- **Written problem**: Copy out everything in the material from the line containing "Viewport: 1148px width, 1044px" down to the line containing "[1013, 294]", both of those lines included. Leave the pictures out of your copy.

########

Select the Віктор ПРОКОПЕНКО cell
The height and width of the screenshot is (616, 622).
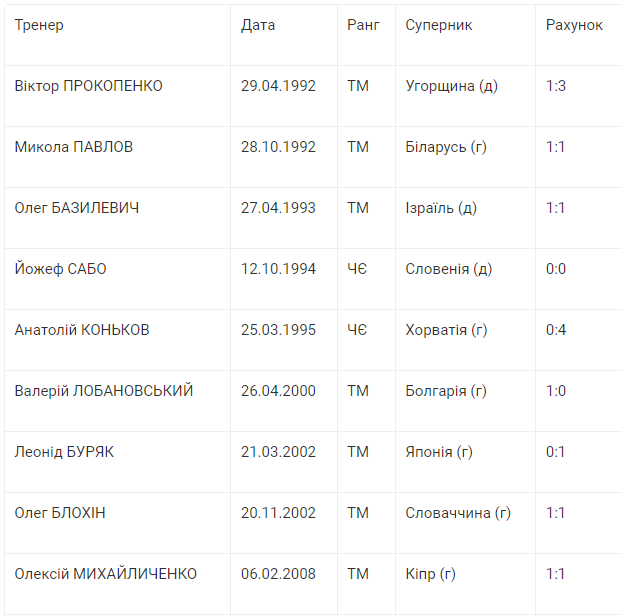point(89,86)
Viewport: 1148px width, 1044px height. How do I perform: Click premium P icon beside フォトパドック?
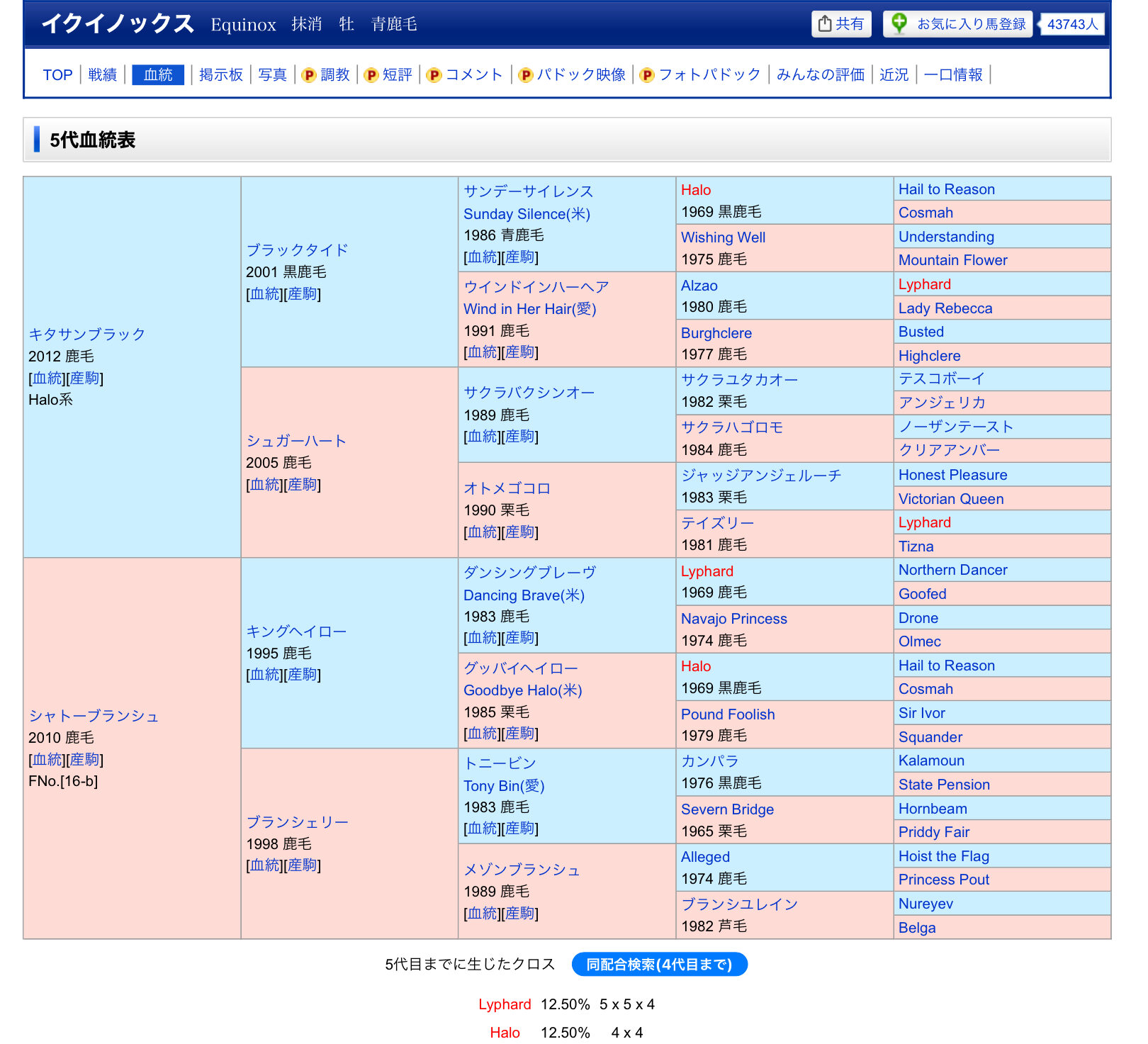647,75
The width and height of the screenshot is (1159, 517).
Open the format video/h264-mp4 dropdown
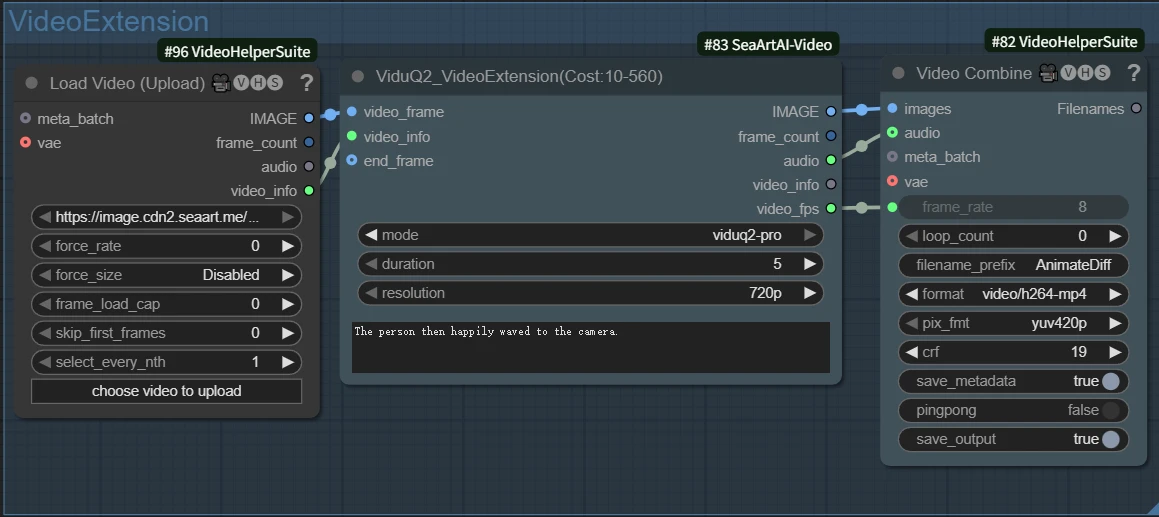[1013, 294]
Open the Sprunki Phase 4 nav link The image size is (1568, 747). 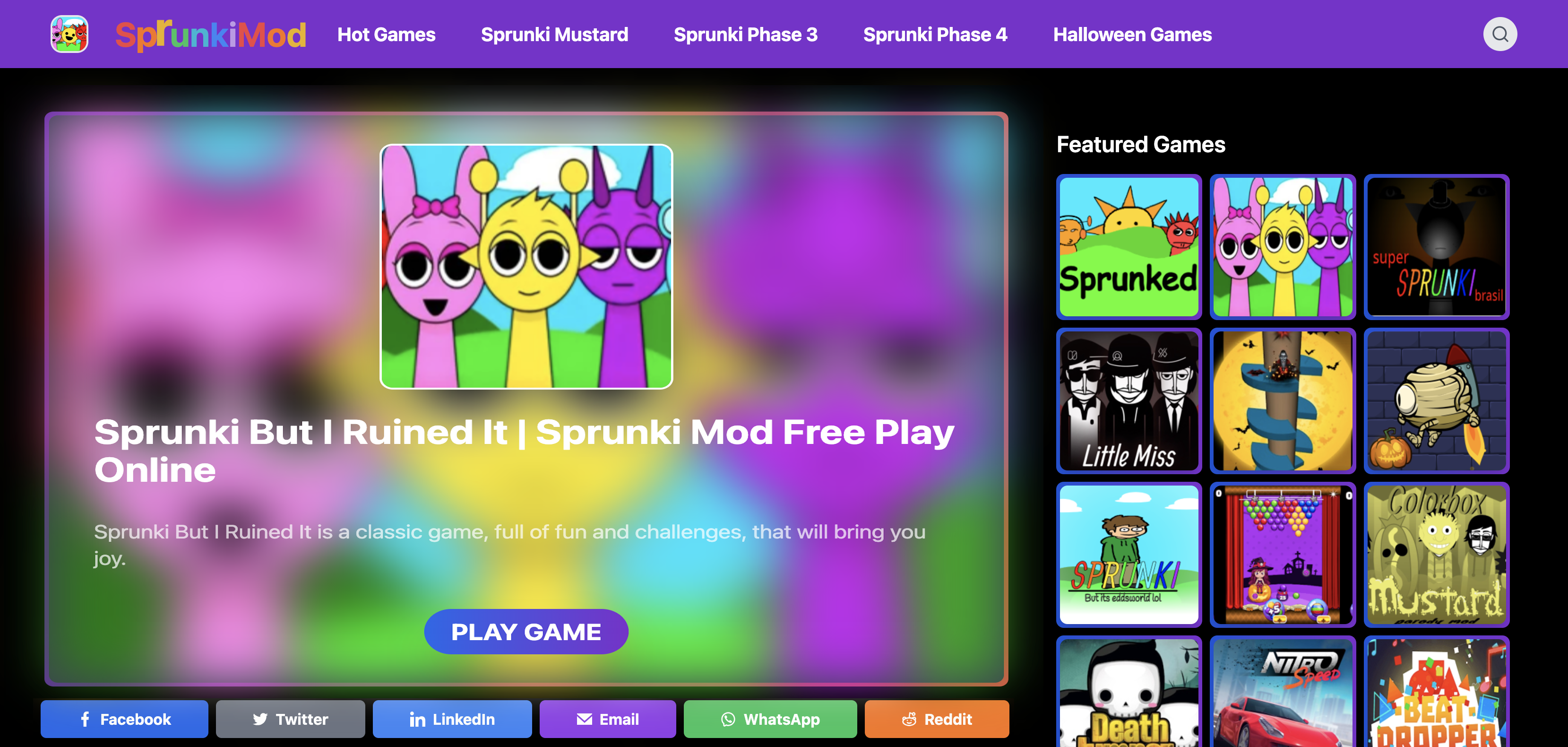(x=935, y=35)
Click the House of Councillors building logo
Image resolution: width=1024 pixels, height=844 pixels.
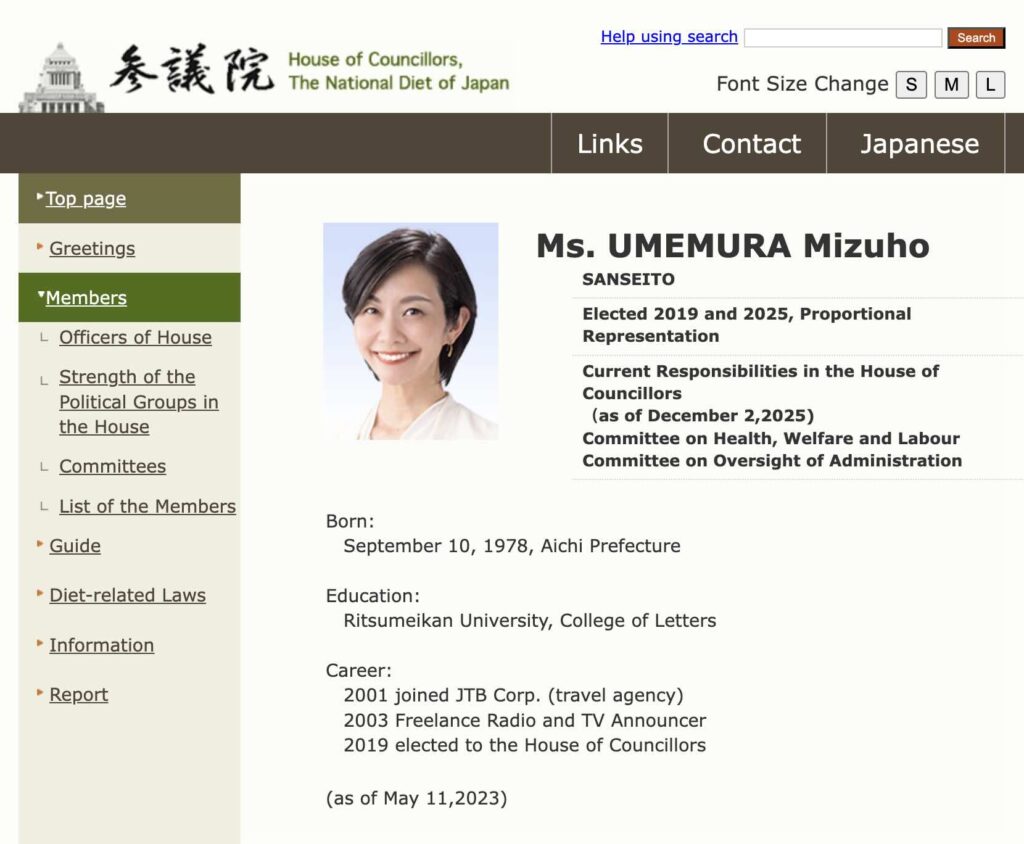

########

- **Result of this exercise**:
Viewport: 1148px width, 1044px height. How do I perform: Click premium P icon beside フォトパドック?
647,75
The width and height of the screenshot is (1159, 517).
Open the format video/h264-mp4 dropdown
[1013, 294]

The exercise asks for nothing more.